En todo el mundo ha crecido la sensación de inseguridad y las situaciones de violencia se han multiplicado en las escuelas. De hecho, UNESCO estima que son 246 millones de niños, niñas y jóvenes quienes viven situaciones de violencia en las escuelas cada año, situación que ha venido creciendo la última década o, al menos, se ha visibilizado de mayor manera con el concepto de «bullying», el que se ha incorporado en las políticas escolares y ministeriales, tomando fuerza y cada vez mayor relevancia en post de la convivencia escolar.
Siendo esto un fenómeno que nos debiera preocupar a todos, me sorprende que no nos espante con la misma intensidad la violencia en otros ámbitos de la sociedad. Desde la forma en que se descalifican las principales autoridades de los países, los contenidos que denigran la honra de las personas todos los días en la televisión e internet, el trato de los automovilistas en las ciudades y lo que se ve en los hogares día a día.
La violencia es un fenómeno que excede por mucho a las escuelas y éstas son, más bien, una caja de resonancia, una sociedad en pequeño donde se replican los mismos fenómenos sociales.
De la misma forma que frente a la delincuencia, una parte importante de la ciudadanía exige penas más duras para «acabar con esas lacras» (citando a autoridades del congreso) de la misma forma, directivos, docentes y apoderados, enarbolan banderas de castigos, estigmatizaciones, exclusiones y escarnio público a aquellos estudiantes que grafican el síntoma de otro tipo de problemas y necesidades emocionales.
Ni osar hablar de cosas como empatía, compasión o apoyo mutuo. Frente a este tipo de situaciones muchas comunidades escolares, principalmente los padres y apoderados, repiten la fórmula que desean frente a un delincuente, simplificar la comprensión a víctimas y victimarios, sin matices ni tonalidades, donde simplemente hay gente buena y mala, siendo los acusadores siempre los buenos, frente a la maldad encarnada en estos niños, niñas y jóvenes, quienes son, de momento, la figura de todos los males de lo que puedan vivir sus pupilos.

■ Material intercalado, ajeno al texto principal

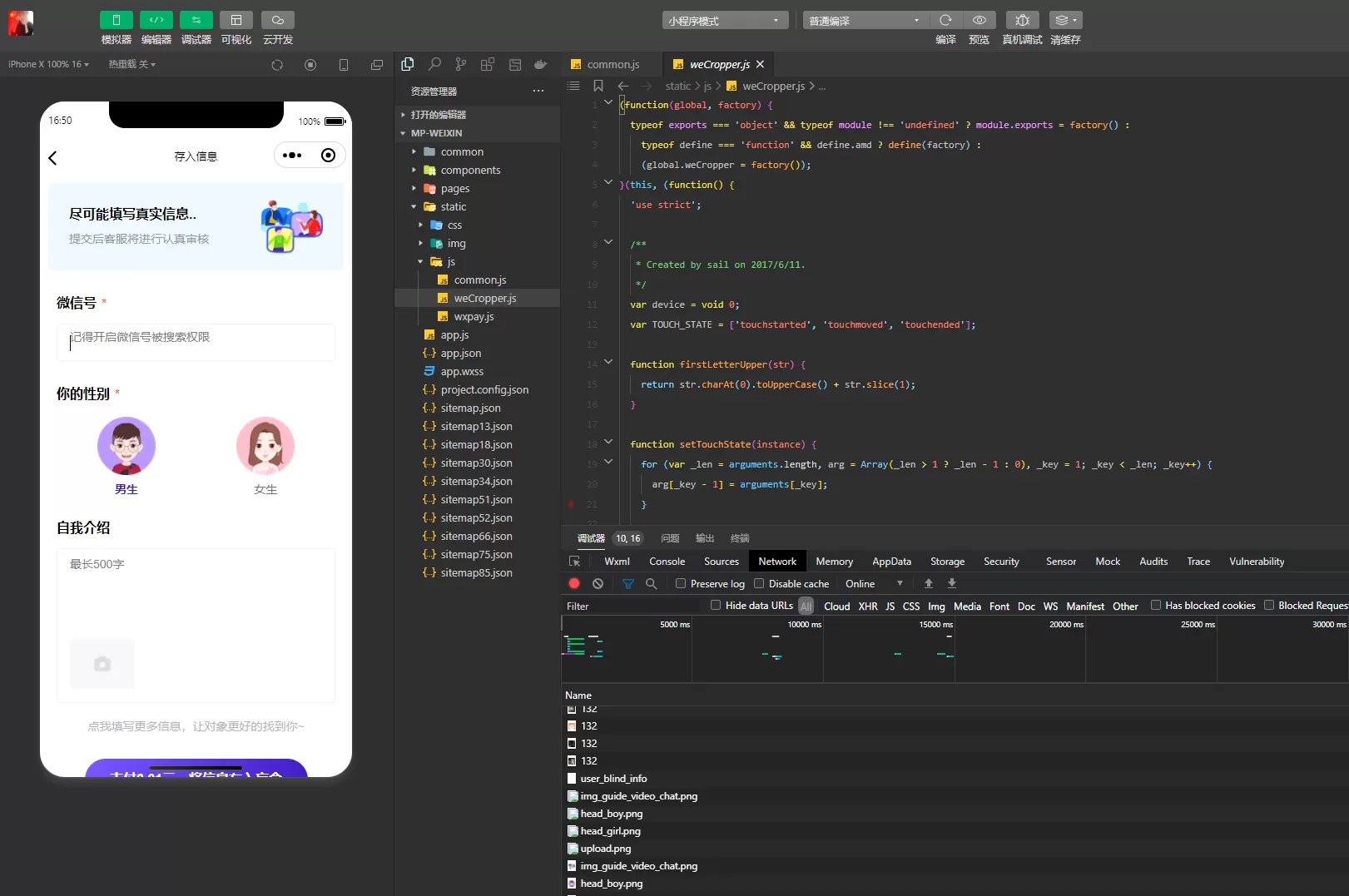This screenshot has width=1349, height=896.
Task: Open Preview with the eye icon
Action: coord(980,20)
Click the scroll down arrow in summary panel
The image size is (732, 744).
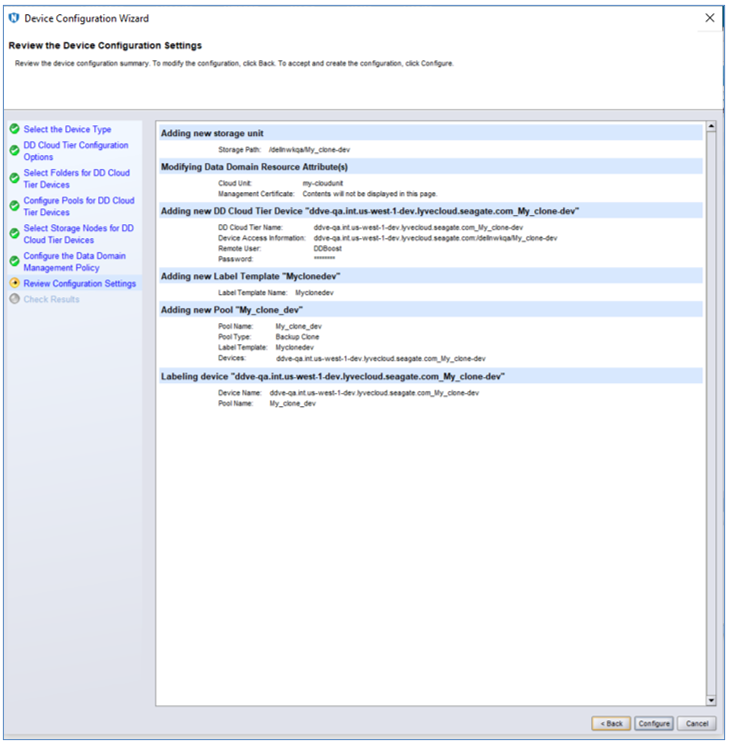tap(711, 700)
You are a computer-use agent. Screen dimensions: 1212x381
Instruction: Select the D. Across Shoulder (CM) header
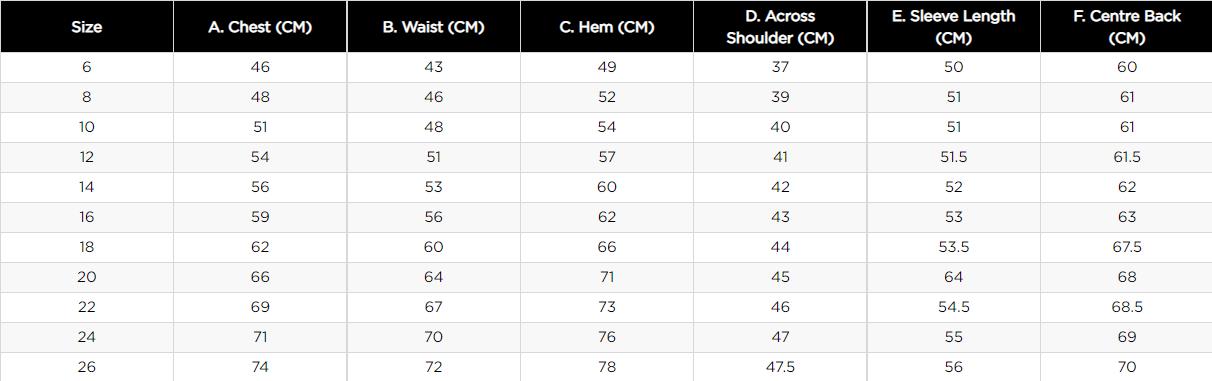(780, 27)
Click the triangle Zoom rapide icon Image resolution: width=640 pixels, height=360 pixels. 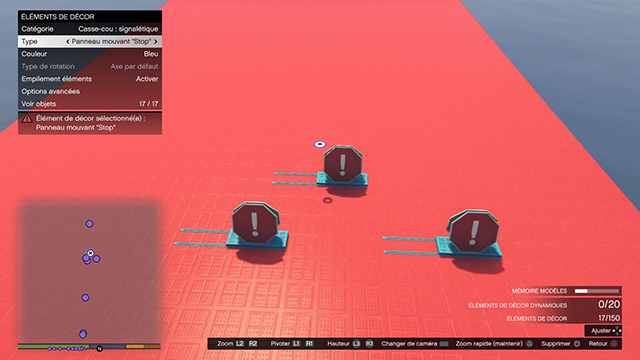[x=529, y=344]
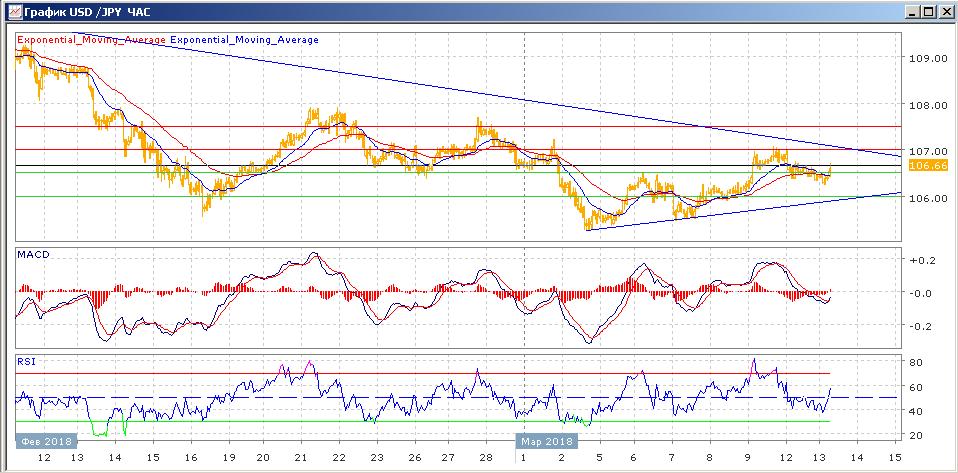Image resolution: width=958 pixels, height=473 pixels.
Task: Click the highlighted current price 106.66 tag
Action: (x=930, y=165)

No obstante, no solo pasa esto, sino que en dicha dinámica transmiten y enseñan consistentemente a sus hijos e hijas a ser las víctimas, poner las situaciones en blanco y negro, donde se deben buscar culpables, siempre ajenos a la responsabilidad individual, a la reflexión comprensiva de las situaciones de las que también se es parte, y por ende, se les enseña, aunque no se quiera, a cegar la capacidad de autorresponsabilidad y, con ello, de verdadera autonomía, porque solo cuando somos conscientes y responsables de nosotros mismos logramos avanzar a mayores niveles de autonomía y así de real libertad.
La dicotomía mentirosa de víctimas y victimarios no solo simplifica el mundo de forma polar, irreal y poco comprensiva, sino que también roba la posibilidad de ser personas más libres en su desarrollo, y alejándonos de la empatía, la educación emocional, la capacidad de construir diálogo y el sensato reconocimiento que todas las personas erramos y acertamos, y que nuestra naturaleza no es ni blanco ni negro, sino que un arco iris que enamora y que muchas veces también logra asustarnos a nosotros mismos cuando nos miramos con honestidad frente al espejo.

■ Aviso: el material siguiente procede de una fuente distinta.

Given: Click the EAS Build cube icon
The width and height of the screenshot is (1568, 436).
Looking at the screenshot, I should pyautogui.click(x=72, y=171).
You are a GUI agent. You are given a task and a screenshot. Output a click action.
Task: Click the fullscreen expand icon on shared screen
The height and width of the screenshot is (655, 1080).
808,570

Personalmente, estoy convencido que debemos construir comunidades donde la compasión, el afecto y la empatía estén en el centro de las relaciones, porque sin importar lo que hagan nuestros hijos e hijas en el futuro, siempre lo harán interactuando consigo mismos y con otras personas, con luces y sombras, errores y aciertos. Justamente es eso lo que hace de la vida un viaje apasionante y desafiante a la vez.

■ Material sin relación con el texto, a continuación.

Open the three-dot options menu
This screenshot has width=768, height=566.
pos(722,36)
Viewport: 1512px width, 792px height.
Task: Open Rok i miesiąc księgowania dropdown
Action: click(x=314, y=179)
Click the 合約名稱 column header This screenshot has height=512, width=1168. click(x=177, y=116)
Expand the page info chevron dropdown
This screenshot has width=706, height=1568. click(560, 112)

Al menos yo, anhelo que mis hijos puedan ser libres, responsables y autónomos, por lo que aspiro a que puedan reconocer sus errores y aprender a repararlos, a la vez que actúen con compasión y comprensión con los desaciertos de los demás, para ser personas que ayudan a crecer y regalan alas, y no quienes regalan clavos para crucificar gente y maltratar almas con anhelo de vivir.